This summer I watched the glorious pilot episode of “Glee,” a sharp, funny and moving TV show about a charming Spanish teacher’s attempt to start a glee club from a band of high school misfits. When the choir director is fired, Will Schuester seizes the opportunity to relive his own high school years as a member of the school’s 1993 national champion glee club by starting up a new group. But 1993 is a long time ago, and the cheerleaders (or “Cheerios,” as they’re called) rule the high school now.
Thus, the only kids who show up to audition are those who don’t belong anywhere else, outfitted with all the traditional markers of rejection in a suburban high school: homosexuality, disability, minority, overachievement and a stutter.
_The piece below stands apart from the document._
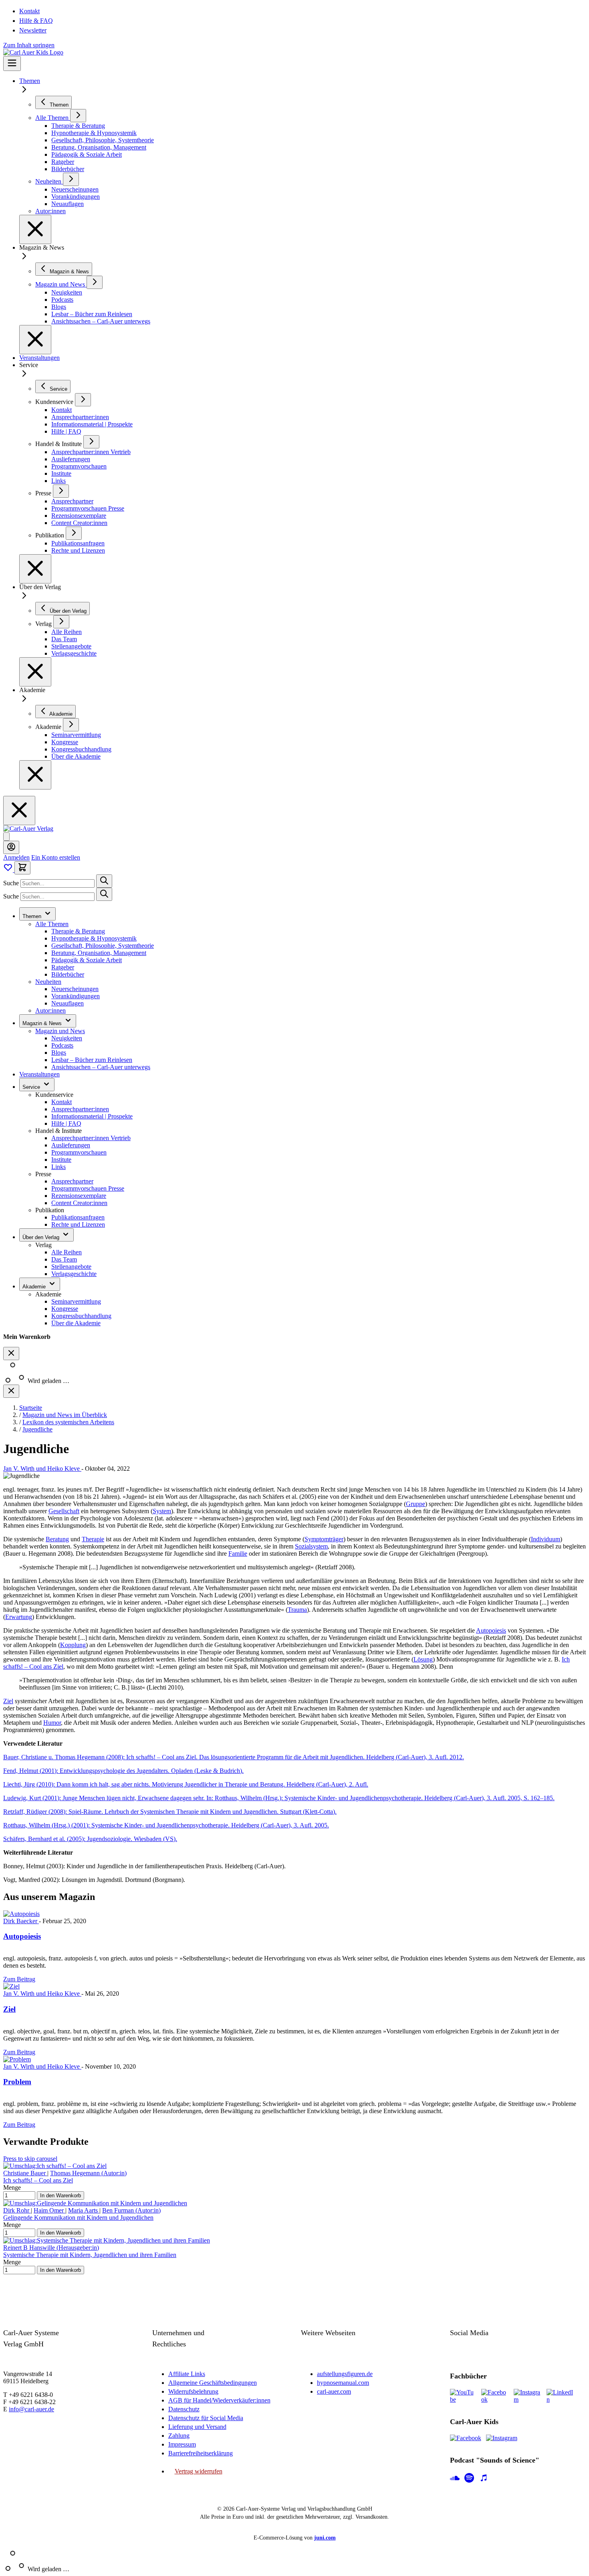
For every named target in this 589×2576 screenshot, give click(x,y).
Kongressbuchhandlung (81, 1315)
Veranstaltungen (39, 357)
Schuester takes them all, and together they attempt to make a name for themselves, and for glee. Although the pilot episode occasionally leaned toward the sappy, the smart writing and moments of absolutely hilarious snarkiness (“You think this is hard? Try being waterboarded; that’s hard,” shouts the cheerleading coach during practice) elevated “Glee” from just another “High School Musical” to a witty show full of characters who transcend their stereotypes.
And honestly, even the sap was winning. The first episode ends with Schuester depressed and about to abandon glee club, quit his job as a teacher, and become an accountant to better provide for his wife and their unborn child. He walks sadly down the hallway, making one last pass by the auditorium to remember the glory of his own days in glee, when the faint sound of music makes him pause. Curious, he peers into the room.
Lined up on the stage, in matching outfits, are the kids of glee, and in perfect harmony they’re singing the opening bars of “Don’t Stop Believing.” Finn, the popular football player with a secret passion for music, reluctantly recruited by Schuester, steps up to take lead vocals: “Just a small town girl …” Rachel, the overachieving aspiring star joins in on “Just a city boy …” and seriously, you guys, I’m crying. Add in the kid in the wheelchair shredding a guitar solo, coordinated dance moves, and the tears in Schuester’s eyes when he sees the performance of the glee club he almost abandoned, and I’m so sold on this show I’m already planning my fall class schedule around it.
But then I watched the second episode.
And … it kind of sucked. Okay, it had moments that harkened back to the brilliance of the pilot, mostly featuring Jane Lynch as the demonic cheerleading coach (To Schuester: “You do with your misfit group of kids what I did with my wealthy, elderly mother: euthanize it.”). Mostly, though, I winced my way through the awkwardness of a show that had forgotten the brilliance of its own subtlety.
Most tellingly, the musical anchor of this episode was a far cry from the heartbreaking “Don’t Stop Believing” in the pilot. After attending a meeting of the high school’s popular celibacy club in an attempt to win over Finn, Rachel determines that the entire school is sexually repressed, and she can exploit this weakness to recruit more people for glee club. Fair enough. So she rejects the disco hit Schuester’s picked out for the their performance at the school pep rally, and brings the club together in secret to rehearse a new song. “We’re gonna give them what they want,” she explains, “Sex!”
But instead of actually giving them anything even remotely sexy, the glee club performs a painfully awkward series of gyrations to Salt-n-Pepa’s “Push It.” Yeah. It reminded me of Abigail Breslin dancing to “Superfreak” in “Little Miss Sunshine,” except with none of the funny and all of the WEIRD.
Weird or not, I will give “Glee” another chance. I saw so much potential in the first episode, and I won’t stop believing — for now.